● **単語と要素の位置データ**
• • •

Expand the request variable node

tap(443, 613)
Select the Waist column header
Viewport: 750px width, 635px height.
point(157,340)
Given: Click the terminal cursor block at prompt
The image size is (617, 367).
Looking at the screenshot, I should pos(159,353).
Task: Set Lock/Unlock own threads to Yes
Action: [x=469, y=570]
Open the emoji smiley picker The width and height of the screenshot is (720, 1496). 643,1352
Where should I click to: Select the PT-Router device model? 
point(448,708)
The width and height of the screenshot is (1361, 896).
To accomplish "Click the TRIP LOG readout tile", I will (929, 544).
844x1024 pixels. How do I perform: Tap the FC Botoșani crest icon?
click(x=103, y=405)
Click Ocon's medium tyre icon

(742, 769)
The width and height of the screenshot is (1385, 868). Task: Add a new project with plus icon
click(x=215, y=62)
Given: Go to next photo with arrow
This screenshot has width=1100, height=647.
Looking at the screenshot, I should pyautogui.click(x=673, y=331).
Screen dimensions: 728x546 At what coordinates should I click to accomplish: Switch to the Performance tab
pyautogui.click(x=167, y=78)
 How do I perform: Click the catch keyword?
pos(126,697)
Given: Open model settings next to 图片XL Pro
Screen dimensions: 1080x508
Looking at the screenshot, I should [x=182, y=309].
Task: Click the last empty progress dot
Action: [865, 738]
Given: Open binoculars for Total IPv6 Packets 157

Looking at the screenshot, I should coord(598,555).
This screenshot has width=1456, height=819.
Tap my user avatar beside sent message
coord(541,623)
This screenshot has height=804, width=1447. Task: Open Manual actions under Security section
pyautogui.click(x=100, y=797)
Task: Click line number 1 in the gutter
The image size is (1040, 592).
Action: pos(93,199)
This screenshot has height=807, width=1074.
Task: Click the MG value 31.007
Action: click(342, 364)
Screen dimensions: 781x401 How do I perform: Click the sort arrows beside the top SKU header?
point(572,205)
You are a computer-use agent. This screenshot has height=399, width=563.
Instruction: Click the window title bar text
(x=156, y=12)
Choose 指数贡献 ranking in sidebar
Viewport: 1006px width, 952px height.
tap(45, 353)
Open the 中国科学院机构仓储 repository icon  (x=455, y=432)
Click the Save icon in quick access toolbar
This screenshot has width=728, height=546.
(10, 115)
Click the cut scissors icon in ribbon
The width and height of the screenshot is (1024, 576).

• • •

● **課題**
「Click Ocon's medium tyre icon」を含む行から「should pyautogui.click(x=673, y=331).」を含む行まで（両端を含む）を、「arrow」を「chevron」に差し替え、ほかは変えずに書き直してもらえますか？

● **解答**
Click Ocon's medium tyre icon

(742, 769)
The width and height of the screenshot is (1385, 868). Task: Add a new project with plus icon
click(x=215, y=62)
Given: Go to next photo with chevron
This screenshot has width=1100, height=647.
Looking at the screenshot, I should pyautogui.click(x=673, y=331).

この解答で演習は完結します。